INTRODUCTION: The medial prefrontal cortex (mPFC) is critical for executive function, behavioral inhibition, and memory. Its high vulnerability to dementia, compared to other prefrontal regions, remains unclear. METHODS: We analyzed post mortem brain tissue from 118 older subjects, including post-stroke survivors, Alzheimer's disease; vascular, mixed, and frontotemporal dementia (FTD); and cognitively unimpaired controls. Three-dimensional stereology was used to assess pyramidal neuron densities and volumes in mPFC layers III and V. Immunohistochemistry evaluated metabolic dysfunction via cytochrome c oxidase subunit 1 (COX1), cytochrome c oxidase subunit 4 (COX4), and 78 kDa glucose-regulated protein expression.
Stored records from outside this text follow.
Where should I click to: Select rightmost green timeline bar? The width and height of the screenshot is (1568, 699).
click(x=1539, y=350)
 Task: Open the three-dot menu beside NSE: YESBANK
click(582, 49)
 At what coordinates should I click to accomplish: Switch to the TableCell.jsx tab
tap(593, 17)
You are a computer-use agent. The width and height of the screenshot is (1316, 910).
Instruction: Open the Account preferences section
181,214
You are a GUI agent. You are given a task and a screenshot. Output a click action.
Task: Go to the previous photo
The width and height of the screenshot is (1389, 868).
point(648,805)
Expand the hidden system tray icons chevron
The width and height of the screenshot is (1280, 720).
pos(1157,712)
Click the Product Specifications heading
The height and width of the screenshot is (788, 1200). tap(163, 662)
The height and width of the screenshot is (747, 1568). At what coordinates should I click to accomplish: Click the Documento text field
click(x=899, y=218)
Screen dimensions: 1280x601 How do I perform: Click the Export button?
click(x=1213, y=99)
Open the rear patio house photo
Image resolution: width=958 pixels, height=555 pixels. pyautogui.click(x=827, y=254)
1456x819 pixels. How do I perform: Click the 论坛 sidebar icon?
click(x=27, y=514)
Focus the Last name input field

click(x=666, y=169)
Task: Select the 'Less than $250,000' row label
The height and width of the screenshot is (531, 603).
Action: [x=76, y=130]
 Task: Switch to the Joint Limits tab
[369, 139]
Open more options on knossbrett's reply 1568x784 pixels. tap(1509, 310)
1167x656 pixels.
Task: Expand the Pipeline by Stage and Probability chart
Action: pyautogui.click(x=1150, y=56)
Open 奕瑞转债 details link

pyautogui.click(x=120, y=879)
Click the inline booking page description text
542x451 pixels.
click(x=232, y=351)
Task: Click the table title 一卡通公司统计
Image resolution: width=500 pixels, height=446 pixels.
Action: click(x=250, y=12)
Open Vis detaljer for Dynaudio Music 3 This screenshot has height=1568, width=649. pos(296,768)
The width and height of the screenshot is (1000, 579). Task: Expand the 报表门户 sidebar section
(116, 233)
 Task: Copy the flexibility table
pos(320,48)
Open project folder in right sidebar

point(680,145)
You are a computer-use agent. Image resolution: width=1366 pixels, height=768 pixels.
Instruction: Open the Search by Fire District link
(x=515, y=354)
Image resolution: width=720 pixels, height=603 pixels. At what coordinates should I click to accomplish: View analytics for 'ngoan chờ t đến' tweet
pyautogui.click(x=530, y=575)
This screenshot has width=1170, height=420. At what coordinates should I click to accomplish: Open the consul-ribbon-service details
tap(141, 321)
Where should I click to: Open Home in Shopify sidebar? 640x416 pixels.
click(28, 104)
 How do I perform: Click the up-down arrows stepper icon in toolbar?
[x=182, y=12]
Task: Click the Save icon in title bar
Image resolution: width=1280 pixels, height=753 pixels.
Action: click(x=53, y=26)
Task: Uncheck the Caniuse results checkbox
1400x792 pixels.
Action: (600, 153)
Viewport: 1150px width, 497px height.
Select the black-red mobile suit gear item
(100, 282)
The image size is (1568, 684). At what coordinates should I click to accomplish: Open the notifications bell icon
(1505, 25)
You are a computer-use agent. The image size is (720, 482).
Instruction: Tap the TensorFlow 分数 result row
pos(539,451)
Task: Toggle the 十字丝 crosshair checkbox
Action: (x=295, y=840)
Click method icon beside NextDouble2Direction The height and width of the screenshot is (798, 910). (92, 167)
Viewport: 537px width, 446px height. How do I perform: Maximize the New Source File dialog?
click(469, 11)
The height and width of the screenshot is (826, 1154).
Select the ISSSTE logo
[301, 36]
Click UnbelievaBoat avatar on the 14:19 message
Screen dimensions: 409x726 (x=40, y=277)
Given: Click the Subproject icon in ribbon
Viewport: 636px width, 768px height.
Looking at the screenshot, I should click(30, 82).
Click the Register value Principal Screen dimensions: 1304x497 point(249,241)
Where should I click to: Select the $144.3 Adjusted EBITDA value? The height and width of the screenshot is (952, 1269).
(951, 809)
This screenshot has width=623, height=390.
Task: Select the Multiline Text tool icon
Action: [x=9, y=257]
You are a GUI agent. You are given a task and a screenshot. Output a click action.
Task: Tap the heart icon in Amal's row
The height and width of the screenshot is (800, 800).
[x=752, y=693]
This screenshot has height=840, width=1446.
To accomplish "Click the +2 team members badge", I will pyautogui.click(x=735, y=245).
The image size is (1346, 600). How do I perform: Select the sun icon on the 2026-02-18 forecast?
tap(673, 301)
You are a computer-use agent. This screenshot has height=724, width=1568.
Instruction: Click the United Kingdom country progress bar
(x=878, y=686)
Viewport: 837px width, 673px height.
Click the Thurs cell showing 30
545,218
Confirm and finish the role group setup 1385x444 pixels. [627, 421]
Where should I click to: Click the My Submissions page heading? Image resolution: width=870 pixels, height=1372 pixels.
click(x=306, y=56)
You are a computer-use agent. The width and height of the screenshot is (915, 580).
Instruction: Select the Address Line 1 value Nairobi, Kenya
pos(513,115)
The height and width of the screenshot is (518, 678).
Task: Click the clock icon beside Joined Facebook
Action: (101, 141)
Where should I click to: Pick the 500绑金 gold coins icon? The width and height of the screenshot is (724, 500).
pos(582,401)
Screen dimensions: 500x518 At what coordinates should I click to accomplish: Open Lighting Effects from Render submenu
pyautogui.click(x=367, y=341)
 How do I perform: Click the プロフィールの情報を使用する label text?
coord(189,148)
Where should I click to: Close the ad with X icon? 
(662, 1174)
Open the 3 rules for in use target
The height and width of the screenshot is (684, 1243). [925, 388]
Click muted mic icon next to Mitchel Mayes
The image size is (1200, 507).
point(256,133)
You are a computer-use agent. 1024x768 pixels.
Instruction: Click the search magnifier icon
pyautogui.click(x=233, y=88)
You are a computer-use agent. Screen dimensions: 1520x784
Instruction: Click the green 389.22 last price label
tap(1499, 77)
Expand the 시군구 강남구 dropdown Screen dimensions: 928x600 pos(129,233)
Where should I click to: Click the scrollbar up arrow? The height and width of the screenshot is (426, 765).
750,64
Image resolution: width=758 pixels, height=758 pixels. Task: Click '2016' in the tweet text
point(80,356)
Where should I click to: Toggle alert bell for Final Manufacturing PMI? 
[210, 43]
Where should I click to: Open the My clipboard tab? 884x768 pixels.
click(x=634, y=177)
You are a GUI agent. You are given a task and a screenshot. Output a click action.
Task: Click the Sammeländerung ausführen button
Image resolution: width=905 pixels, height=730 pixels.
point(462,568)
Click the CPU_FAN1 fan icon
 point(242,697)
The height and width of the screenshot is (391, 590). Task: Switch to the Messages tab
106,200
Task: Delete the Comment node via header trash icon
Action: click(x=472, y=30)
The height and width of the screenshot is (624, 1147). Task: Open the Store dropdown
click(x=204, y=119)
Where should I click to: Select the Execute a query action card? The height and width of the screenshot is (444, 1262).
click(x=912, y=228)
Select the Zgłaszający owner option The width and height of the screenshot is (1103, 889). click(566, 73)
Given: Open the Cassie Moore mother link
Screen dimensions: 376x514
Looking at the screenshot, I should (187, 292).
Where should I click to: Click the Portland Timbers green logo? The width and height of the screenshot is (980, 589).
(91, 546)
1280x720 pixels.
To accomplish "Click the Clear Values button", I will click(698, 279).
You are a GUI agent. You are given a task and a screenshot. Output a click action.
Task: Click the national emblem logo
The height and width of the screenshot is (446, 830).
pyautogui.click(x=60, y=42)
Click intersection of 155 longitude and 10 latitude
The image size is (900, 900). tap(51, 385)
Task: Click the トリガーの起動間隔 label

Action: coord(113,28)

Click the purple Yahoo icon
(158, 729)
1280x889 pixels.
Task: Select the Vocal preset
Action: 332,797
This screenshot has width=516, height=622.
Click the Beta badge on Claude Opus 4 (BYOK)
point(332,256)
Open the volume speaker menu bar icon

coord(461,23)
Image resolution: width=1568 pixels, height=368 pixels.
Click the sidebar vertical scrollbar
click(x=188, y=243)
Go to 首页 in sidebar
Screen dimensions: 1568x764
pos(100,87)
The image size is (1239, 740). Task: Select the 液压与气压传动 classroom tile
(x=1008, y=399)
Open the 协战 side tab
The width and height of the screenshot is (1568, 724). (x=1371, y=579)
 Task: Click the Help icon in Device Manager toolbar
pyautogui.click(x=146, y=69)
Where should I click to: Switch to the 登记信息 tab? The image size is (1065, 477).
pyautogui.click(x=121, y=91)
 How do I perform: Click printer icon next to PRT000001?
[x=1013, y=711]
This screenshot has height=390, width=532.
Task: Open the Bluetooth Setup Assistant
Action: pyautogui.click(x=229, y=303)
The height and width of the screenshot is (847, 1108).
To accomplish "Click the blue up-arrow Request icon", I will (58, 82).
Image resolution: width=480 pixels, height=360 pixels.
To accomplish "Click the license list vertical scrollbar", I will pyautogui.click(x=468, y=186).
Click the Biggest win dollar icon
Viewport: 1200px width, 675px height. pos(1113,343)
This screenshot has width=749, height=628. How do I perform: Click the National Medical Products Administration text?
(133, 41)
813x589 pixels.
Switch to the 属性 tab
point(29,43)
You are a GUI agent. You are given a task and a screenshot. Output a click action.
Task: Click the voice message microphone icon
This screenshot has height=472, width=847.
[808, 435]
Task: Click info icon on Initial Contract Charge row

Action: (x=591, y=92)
RESULTS: Pyramidal neuron densities were lowered by ≈ 45% and volumes by ≈ 37% within all dementia groups relative to controls, except for FTD densities. COX1 and COX4 mitochondrial markers were consistently reduced across dementias. Neuronal densities declined with age, especially in the sixth decade of life. Other prefrontal areas were less affected. DISCUSSION: The mPFC shows high neuronal vulnerability in dementia, while suggesting a vascular-metabolic mechanism, with implications for targeted therapeutic strategies. HIGHLIGHTS: Severe pyramidal neuron loss and atrophy arose in the medial prefrontal cortex. Neuronal morphometric changes correlated with cognitive status or aging effects. Metabolic changes decreased by the greatest extent in vascular-associated dementias. Metabolic neuronal markers correlated with aging and frontal vascular pathology.